Ben Newton - Commerce Frontend Specialist

My MCP Went Down Today. I Don't Want To Care About Infrastructure.

But the infrastructure doesn't care what I want.

My MCP Went Down Today. I Don't Want To Care About Infrastructure.

This afternoon, Google Cloud blocked Railway's account.

Their dashboard went dark. Their API went dark. Every service hosted on Railway, including the BlackOps MCP my customers depend on, went dark with it.

One vendor's bad day. Hours of my customers locked out of the tool they pay me for.

Here's the part I want to be honest about: I don't want to think about distributed architecture. I don't want to think about vendor redundancy. I don't want to think about failover topology. I want to build the product, ship features, and have the platform underneath just work. That's why I picked a managed host in the first place. The whole point was to stop thinking about infrastructure.

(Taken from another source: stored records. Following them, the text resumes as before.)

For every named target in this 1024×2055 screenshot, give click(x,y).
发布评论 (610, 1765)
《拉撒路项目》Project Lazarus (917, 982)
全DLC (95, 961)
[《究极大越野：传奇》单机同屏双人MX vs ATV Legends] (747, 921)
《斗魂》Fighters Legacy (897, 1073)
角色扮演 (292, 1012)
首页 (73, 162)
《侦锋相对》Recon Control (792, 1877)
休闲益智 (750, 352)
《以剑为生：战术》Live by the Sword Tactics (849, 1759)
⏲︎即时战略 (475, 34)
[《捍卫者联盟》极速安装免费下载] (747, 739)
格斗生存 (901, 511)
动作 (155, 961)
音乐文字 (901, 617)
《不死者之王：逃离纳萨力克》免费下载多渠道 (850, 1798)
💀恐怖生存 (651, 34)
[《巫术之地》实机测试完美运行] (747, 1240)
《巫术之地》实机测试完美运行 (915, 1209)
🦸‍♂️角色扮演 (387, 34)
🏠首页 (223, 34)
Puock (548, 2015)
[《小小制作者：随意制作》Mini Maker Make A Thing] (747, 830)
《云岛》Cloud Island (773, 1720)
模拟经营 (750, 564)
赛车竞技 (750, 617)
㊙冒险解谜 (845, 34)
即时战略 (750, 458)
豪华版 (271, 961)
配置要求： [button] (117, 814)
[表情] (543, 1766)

But the infrastructure doesn't care what I want.

When I migrated the BlackOps MCP off npx and onto a hosted server, I picked Railway over Vercel because Railway runs persistent Node processes and Vercel functions are serverless with execution limits. MCP runs over SSE. Serverless and long-lived streams don't usually play nice. That was the right call for the architecture I had then.

It became the wrong call the moment I bothered to check my assumptions.

When the outage hit, I went in expecting a stateful refactor to be the wall. It wasn't. SSE wasn't actually the blocker. Statefulness was. The MCP transport was holding session state in process memory it didn't need to hold. Once I ripped that out and made the transport stateless, Vercel functions were perfectly capable of serving it.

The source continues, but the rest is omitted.